La propia OTAN define la vigilancia aérea como una misión permanente de paz destinada a proteger la seguridad de los cielos aliados. También sirve para responder a vuelos sospechosos, posibles violaciones del espacio aéreo o aviones civiles con problemas de comunicación.
La alerta que no duerme
La pieza clave es la Alerta de Reacción Rápida, conocida como QRA. Es un sistema que mantiene pilotos, mecánicos y cazas listos durante todo el año para despegar en cuestión de minutos. Algo así como tener una ambulancia aérea militar siempre con el motor casi caliente.
La OTAN protege los cielos bálticos desde 2004, cuando Estonia, Letonia y Lituania entraron en la Alianza. Como estos tres países no tienen una fuerza de cazas propia suficiente para cubrir esa misión, otros aliados rotan sus aviones cada pocos meses desde bases como Šiauliai, en Lituania, y Ämari, en Estonia.
Por qué importa esta zona
El Báltico es una región pequeña en el mapa, pero muy sensible en términos militares.
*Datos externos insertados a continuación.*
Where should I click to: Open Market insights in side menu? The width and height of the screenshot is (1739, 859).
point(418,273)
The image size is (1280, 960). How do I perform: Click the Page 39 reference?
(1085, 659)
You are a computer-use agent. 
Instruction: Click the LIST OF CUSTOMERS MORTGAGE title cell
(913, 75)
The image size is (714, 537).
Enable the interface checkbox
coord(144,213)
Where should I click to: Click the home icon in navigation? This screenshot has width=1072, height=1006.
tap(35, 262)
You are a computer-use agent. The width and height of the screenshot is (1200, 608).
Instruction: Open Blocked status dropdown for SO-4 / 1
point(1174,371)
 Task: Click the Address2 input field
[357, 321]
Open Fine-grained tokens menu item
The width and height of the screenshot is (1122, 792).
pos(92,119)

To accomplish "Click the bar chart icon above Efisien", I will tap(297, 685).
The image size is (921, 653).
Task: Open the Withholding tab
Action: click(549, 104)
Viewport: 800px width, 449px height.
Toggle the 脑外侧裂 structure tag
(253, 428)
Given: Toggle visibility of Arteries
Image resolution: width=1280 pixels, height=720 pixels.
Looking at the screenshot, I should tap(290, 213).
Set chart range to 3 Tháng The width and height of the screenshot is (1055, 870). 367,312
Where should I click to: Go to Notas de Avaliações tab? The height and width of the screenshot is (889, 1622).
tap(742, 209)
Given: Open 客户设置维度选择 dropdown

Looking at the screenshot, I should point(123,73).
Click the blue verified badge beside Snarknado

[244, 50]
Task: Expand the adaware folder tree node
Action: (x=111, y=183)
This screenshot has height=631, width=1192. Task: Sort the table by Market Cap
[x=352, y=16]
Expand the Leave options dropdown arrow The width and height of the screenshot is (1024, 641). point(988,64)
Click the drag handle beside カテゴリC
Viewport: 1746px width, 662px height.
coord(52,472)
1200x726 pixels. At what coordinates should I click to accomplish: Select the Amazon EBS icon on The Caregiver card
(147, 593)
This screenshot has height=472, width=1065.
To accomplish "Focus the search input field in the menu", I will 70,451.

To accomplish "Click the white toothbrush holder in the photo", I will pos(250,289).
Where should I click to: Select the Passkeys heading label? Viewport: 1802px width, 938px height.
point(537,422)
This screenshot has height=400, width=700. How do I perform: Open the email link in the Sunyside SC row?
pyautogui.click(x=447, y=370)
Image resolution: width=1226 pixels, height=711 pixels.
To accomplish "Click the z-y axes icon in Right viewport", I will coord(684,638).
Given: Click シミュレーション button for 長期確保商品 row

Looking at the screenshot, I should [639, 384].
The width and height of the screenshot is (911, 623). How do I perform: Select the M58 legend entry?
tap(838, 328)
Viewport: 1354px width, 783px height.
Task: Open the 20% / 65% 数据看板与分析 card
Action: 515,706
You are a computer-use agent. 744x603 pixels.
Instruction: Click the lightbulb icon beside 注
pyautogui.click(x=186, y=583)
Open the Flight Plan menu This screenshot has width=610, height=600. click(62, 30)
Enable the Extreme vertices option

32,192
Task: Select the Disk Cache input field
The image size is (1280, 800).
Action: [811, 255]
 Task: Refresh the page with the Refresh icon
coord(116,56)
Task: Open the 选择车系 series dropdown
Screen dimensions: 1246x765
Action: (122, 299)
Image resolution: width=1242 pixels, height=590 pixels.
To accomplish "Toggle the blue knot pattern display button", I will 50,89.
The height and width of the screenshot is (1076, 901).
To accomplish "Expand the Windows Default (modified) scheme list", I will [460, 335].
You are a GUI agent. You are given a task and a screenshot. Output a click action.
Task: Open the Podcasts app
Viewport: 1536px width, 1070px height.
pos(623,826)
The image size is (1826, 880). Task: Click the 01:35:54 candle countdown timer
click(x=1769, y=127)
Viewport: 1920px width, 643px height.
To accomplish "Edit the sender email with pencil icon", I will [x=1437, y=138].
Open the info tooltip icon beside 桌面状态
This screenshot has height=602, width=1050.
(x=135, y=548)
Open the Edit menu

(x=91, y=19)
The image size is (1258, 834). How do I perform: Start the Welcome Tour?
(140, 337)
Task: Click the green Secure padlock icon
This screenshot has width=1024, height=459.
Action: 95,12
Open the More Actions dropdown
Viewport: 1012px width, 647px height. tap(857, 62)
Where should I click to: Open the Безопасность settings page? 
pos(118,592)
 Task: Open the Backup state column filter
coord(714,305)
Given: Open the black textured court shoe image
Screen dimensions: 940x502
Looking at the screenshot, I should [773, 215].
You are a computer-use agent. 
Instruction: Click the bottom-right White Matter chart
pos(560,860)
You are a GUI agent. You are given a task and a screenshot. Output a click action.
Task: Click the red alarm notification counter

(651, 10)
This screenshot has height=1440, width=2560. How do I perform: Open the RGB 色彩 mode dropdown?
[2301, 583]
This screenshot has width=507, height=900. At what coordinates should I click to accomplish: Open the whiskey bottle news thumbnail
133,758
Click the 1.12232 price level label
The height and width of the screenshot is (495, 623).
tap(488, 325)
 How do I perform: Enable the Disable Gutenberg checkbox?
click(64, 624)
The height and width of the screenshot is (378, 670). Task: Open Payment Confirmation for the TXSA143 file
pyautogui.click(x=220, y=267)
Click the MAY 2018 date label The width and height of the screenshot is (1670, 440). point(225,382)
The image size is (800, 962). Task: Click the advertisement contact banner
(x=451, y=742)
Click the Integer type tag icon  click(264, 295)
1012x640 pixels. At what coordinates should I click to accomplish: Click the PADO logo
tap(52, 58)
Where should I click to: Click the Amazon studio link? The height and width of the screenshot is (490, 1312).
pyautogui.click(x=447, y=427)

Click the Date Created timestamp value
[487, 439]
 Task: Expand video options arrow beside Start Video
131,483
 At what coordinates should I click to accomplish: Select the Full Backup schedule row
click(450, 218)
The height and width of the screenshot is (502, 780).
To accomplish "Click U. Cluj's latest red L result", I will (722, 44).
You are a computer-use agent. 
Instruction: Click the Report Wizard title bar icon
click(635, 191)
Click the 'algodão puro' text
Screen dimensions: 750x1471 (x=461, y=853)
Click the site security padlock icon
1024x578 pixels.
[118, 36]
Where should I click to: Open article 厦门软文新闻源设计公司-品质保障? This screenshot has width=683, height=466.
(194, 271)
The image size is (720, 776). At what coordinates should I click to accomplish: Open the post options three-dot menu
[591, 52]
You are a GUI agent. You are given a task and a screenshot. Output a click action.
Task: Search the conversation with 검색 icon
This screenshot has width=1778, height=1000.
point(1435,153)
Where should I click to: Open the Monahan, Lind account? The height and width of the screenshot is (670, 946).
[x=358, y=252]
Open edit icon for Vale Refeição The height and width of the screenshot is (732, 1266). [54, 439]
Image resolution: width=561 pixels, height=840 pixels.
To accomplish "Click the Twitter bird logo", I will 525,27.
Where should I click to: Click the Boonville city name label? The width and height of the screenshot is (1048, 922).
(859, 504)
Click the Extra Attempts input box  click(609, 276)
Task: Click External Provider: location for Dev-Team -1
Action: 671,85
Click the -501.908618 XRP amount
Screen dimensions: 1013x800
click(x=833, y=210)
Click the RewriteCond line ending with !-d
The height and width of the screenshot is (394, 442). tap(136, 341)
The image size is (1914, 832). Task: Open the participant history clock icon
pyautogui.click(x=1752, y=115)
Está cerca de Rusia y de rutas aéreas donde las aeronaves militares rusas aparecen con frecuencia, a veces sin usar transpondedores, sin comunicarse con el control aéreo o sin presentar un plan de vuelo.
Un transpondedor es el dispositivo que ayuda a identificar un avión en los radares civiles y militares. Si no está activo, el vuelo puede convertirse en un problema de seguridad, incluso sin que haya una intención directa de atacar. Para cualquier controlador aéreo, es como ver una sombra moviéndose sin nombre en una pantalla.
Francia y Suecia actuaron juntas
Francia tiene desplegados cuatro Rafale B en Šiauliai desde el 1 de abril de 2026, dentro de la misión Baltic Air Policing 71. La operación moviliza a alrededor de un centenar de aviadores franceses, encargados de mantener los cazas, operar los sistemas y sostener la alerta día y noche.
La participación de dos Gripen suecos también muestra cómo la vigilancia del Báltico se ha vuelto más multinacional. En la práctica, eso significa que una misma alerta puede coordinar aviones de distintos países, con centros de mando de la OTAN siguiendo la situación desde tierra.
Un mensaje de disuasión
La interceptación del 2 de junio no cambia por sí sola el equilibrio militar en la región. Pero sí encaja en un patrón más amplio de vigilancia constante, donde la OTAN intenta demostrar que ve lo que ocurre y puede responder rápido. Ese es el corazón de la disuasión.
Para los países bálticos, esta presencia aliada es algo más que una patrulla aérea. Es una garantía visible de que su espacio aéreo no depende solo de sus propios medios. Al final del día, cuando salta la alarma, la promesa de defensa colectiva se mide en minutos.
La información oficial de referencia se ha publicado en el Mando Aéreo de la OTAN y en el Ministerio de las Fuerzas Armadas de Francia.